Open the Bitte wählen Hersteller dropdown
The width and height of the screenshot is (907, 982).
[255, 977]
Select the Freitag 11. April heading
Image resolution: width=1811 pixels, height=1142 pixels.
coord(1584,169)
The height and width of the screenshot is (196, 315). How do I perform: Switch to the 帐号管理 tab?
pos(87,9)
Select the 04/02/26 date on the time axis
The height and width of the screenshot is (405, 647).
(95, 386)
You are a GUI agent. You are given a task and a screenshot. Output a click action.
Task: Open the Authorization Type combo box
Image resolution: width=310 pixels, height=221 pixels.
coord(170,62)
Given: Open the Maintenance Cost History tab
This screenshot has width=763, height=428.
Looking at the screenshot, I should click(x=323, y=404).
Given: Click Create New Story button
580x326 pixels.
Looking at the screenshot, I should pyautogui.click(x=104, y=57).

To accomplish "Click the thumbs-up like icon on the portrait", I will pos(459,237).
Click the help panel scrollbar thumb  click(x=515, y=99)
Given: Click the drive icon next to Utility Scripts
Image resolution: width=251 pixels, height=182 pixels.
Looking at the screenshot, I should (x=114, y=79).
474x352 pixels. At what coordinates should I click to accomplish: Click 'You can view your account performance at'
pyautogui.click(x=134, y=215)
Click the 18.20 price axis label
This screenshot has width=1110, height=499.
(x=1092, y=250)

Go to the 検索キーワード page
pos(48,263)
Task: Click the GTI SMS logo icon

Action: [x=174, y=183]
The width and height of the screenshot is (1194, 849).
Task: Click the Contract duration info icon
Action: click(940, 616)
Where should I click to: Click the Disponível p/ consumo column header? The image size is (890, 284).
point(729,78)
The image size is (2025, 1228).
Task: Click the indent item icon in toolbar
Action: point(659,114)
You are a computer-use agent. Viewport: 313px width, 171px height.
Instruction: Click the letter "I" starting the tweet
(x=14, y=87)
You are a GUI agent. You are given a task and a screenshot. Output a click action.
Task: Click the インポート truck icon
* * * * *
▶ What you need to do
Restate the material exactly, from its opening line to its closing one.

▶ Completed exercise
Open the Bitte wählen Hersteller dropdown
The width and height of the screenshot is (907, 982).
[255, 977]
Select the Freitag 11. April heading
Image resolution: width=1811 pixels, height=1142 pixels.
coord(1584,169)
The height and width of the screenshot is (196, 315). How do I perform: Switch to the 帐号管理 tab?
pos(87,9)
Select the 04/02/26 date on the time axis
The height and width of the screenshot is (405, 647).
(95, 386)
You are a GUI agent. You are given a task and a screenshot. Output a click action.
Task: Open the Authorization Type combo box
Image resolution: width=310 pixels, height=221 pixels.
coord(170,62)
Given: Open the Maintenance Cost History tab
This screenshot has width=763, height=428.
Looking at the screenshot, I should click(x=323, y=404).
Given: Click Create New Story button
580x326 pixels.
Looking at the screenshot, I should pyautogui.click(x=104, y=57).

To accomplish "Click the thumbs-up like icon on the portrait", I will pos(459,237).
Click the help panel scrollbar thumb  click(x=515, y=99)
Given: Click the drive icon next to Utility Scripts
Image resolution: width=251 pixels, height=182 pixels.
Looking at the screenshot, I should (x=114, y=79).
474x352 pixels. At what coordinates should I click to accomplish: Click 'You can view your account performance at'
pyautogui.click(x=134, y=215)
Click the 18.20 price axis label
This screenshot has width=1110, height=499.
(x=1092, y=250)

Go to the 検索キーワード page
pos(48,263)
Task: Click the GTI SMS logo icon

Action: [x=174, y=183]
The width and height of the screenshot is (1194, 849).
Task: Click the Contract duration info icon
Action: click(940, 616)
Where should I click to: Click the Disponível p/ consumo column header? The image size is (890, 284).
point(729,78)
The image size is (2025, 1228).
Task: Click the indent item icon in toolbar
Action: point(659,114)
You are a computer-use agent. Viewport: 313px width, 171px height.
Instruction: Click the letter "I" starting the tweet
(x=14, y=87)
You are a GUI agent. You are given a task and a screenshot. Output a click action.
Task: Click the インポート truck icon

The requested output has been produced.